→ TASK INPUTS:

***

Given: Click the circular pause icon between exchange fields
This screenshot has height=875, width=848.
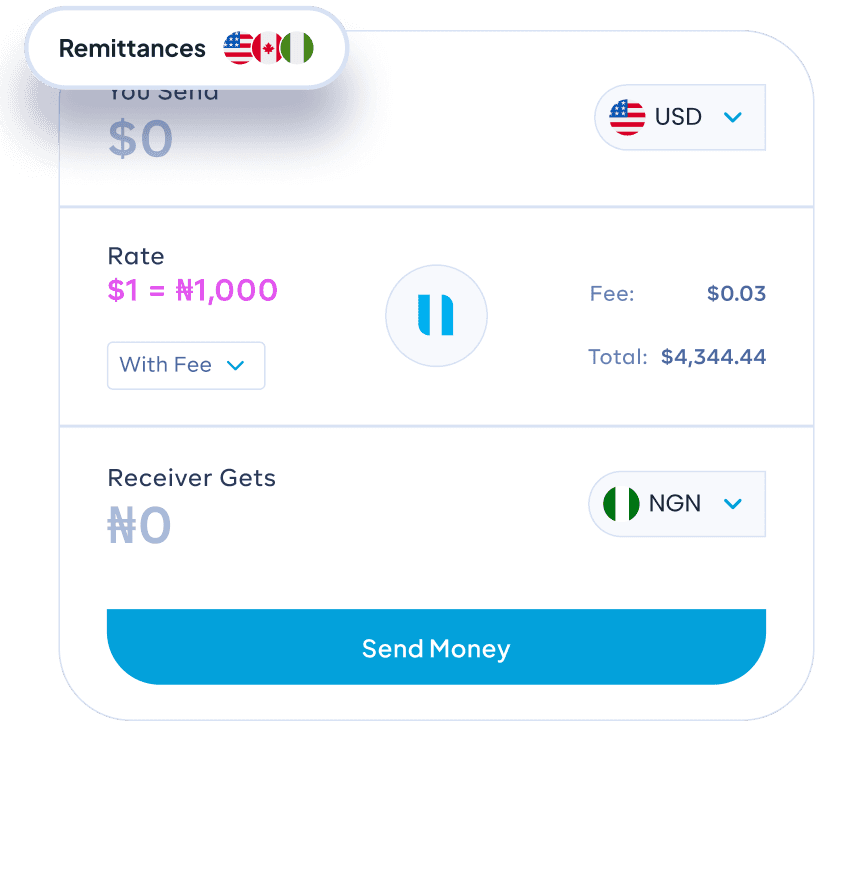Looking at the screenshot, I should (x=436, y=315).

***

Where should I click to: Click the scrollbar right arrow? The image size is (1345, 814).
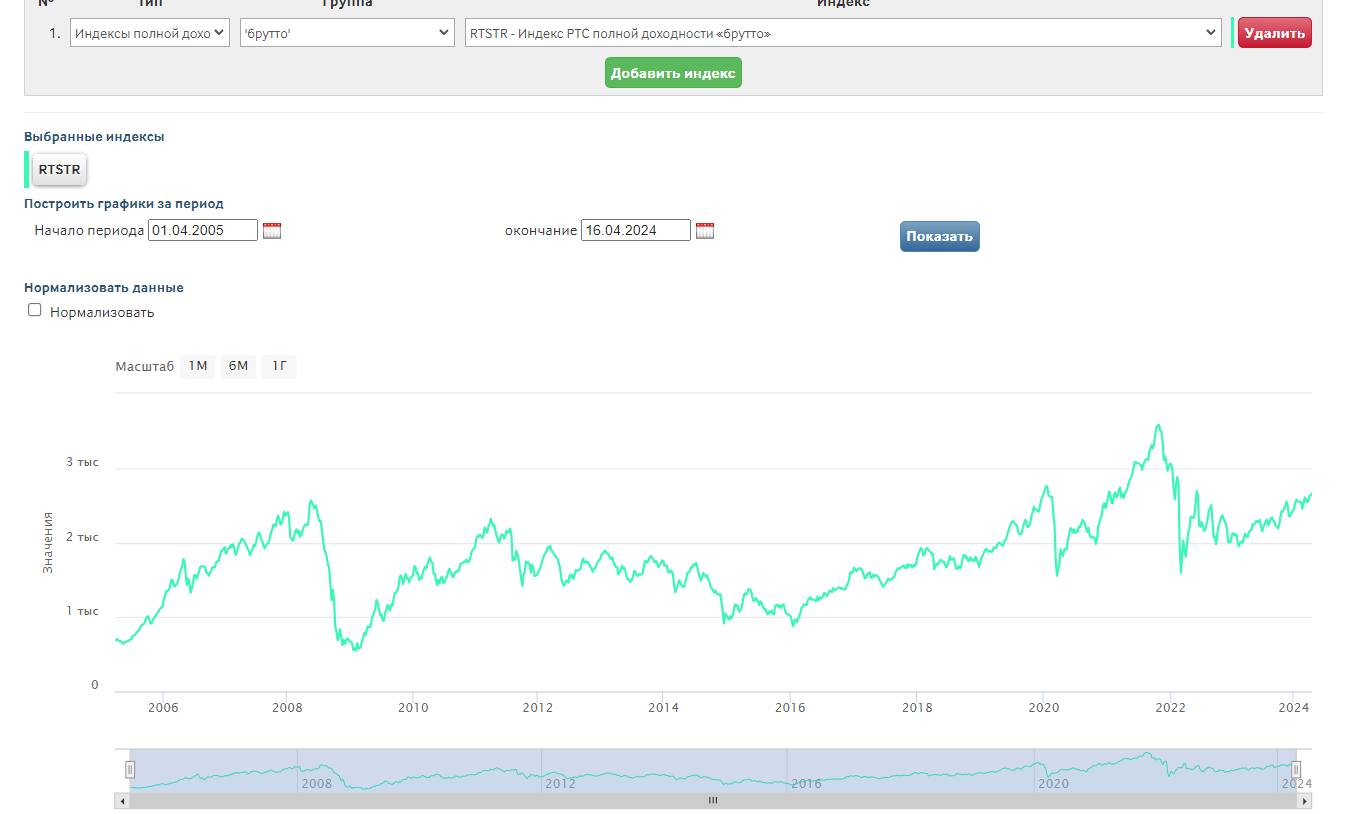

***

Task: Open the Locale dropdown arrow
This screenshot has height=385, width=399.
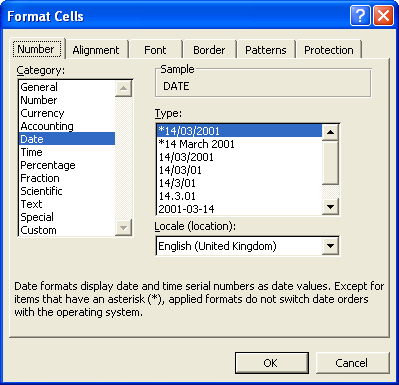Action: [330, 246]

***

→ YOUR ASSIGNMENT:
Your task is to copy each line from the material above that includes the word "arrow".

→ OUTPUT BELOW:
Where should I click to: Click the scrollbar right arrow? The image size is (1345, 814).
Task: Open the Locale dropdown arrow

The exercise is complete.